La température montait à une vitesse folle. Je voulais que cette scène se termine, emmener Lexa dans une pièce à part, sans spectateurs – n'étant pas trop fan du voyeurisme – et me laisser aller à ce désir qui m'étouffait. Qui enserrait Lexa aussi, d'ailleurs, je le sentais. Mais celle-ci avait la position du maître du jeu, la position de la fierté suprême. Alors que ma fierté se faisait inlassablement écraser. Ceci dit, mon orgueil était encore là. Pour cette raison, mon regard retomba sur les lèvres à cinq millimètres des miennes et je fis remarquer :

- Je t'ai embrassée il y a quatre jours à peine, si l'une de nous serait en train de résister, ce serait plutôt toi.

Même sourire. Elle avait une réponse à cette réplique aussi ? La connaissant, elle était sûrement la présidente du club de théâtre. Elle semblait tout présider ici, pas seulement les Elèves. Elle tenait le campus entier au bord de ses lèvres et avait réussi à m'avoir aussi. Littéralement parlant.

- Tu es partie avant que je ne puisse te rendre ton baiser, répondit-elle avec un calme agaçant.

Elle maîtrisait trop bien la situation. Je la laissai finir sans la couper.

- Aurais-tu peur de perdre le contrôle, Clarke ? Ou bien... de me laisser prendre le contrôle ?

Elle contrôlait déjà tout le campus de toute façon... ou était-ce le campus qui la contrôlait, j'avais quelques doutes là-dessus. Je reposai ma tête sur le sol, la défiant du regard.

- Faudrait-il encore que tu oses réellement me le prendre.

Elle sourit, encore une fois. Certains avalaient des clowns et riaient sans cesse, elle avait dû avaler un comédien pour se maîtriser ainsi. Les autres devaient penser qu'elle voulait simplement prouver que j'étais la plus instable émotionnellement mais on savait toutes les deux que, seules dans une chambre, cette scène aurait tourné tout autrement. Ou peut-être pas, d'ailleurs, nos orgueils auraient confronté l'autre pour le forcer à commettre l'action du véritable premier pas.

- Je préfère te regarder rougir encore un peu, dit-elle en se relevant avec un niveau d'agilité que je n'atteindrais jamais.
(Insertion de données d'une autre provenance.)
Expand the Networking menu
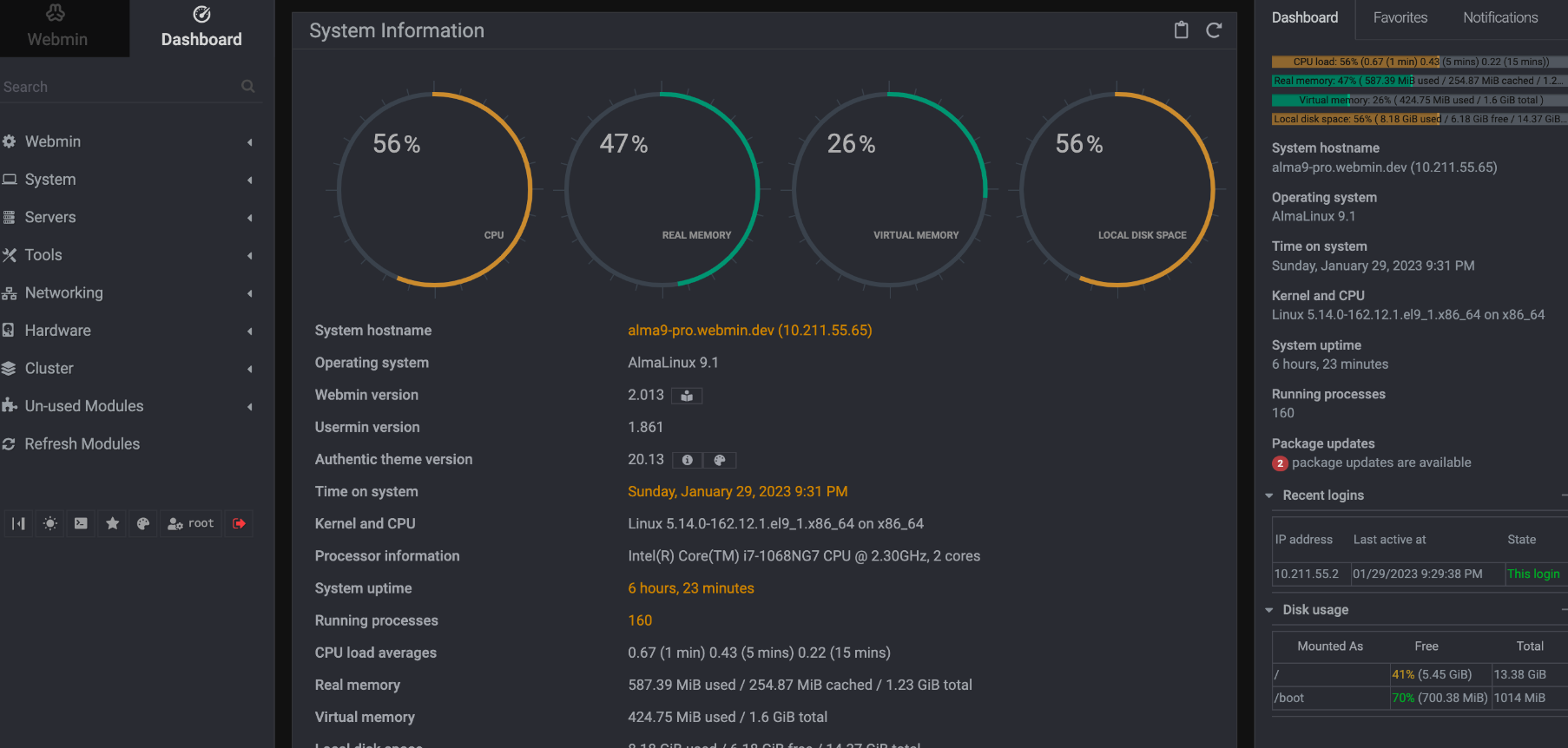 (64, 293)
C'était dur de l'admettre mais trop évident pour ne pas le faire, elle m'avait vaincue haut la main. Si elle n'avait pas laissé les spectateurs se rendre compte de la force de son désir, le mien illuminait mon visage comme un feu rouge qui avait longuement hurlé à Lexa qu'il était passé au vert à son approche. Comme à chaque fois, les vidéos et photos de l'événement se promèneront tranquillement sur internet, décoreront les murs du campus, les photos de mon visage pouvant même servir de modèle pour un nouveau genre de feux de signalisation. Ou de campagne de prévention contre les dangers du soleil pour la peau. Si je me sentais mal hier soir, c'était pire maintenant. En me relevant pour quitter cette cour, ignorant le fait que je pouvais paraître faible en fuyant ainsi le regard des autres, je réalisai que mon manque d'assurance n'était pas seulement lié à la peine mais à l'absence de la montre autour de mon poignet. Maintenant que je savais que je ne pourrais plus jamais l'y remettre, j'avais l'impression d'avoir perdu confiance en moi. Sans que je ne le réalise vraiment, mon père m'avait donné du courage encore longtemps après sa mort. Jusqu'à ce qu'on détruise ce qui détenait en quelque sorte son esprit, ce qui restait de lui.

Je me couchai dans mon lit, exténuée. J'allais rater les cours, rester enfouie sous la couverture. Les larmes ne sortaient pas. La mort de mon père n'était pas récente, je devais faire mon deuil. Je pensais l'avoir fait mais en réalité je m'étais accrochée à sa vie par le biais de la montre. Je devais arrêter de me torturer avec les souvenirs de l'annonce de sa mort. Je devais au moins mettre tout ça de côté le temps de cette guerre s'étant transformée en jeu malsain et dont on pouvait se demander si la gravité des conséquences serait celle de la guerre ou du jeu.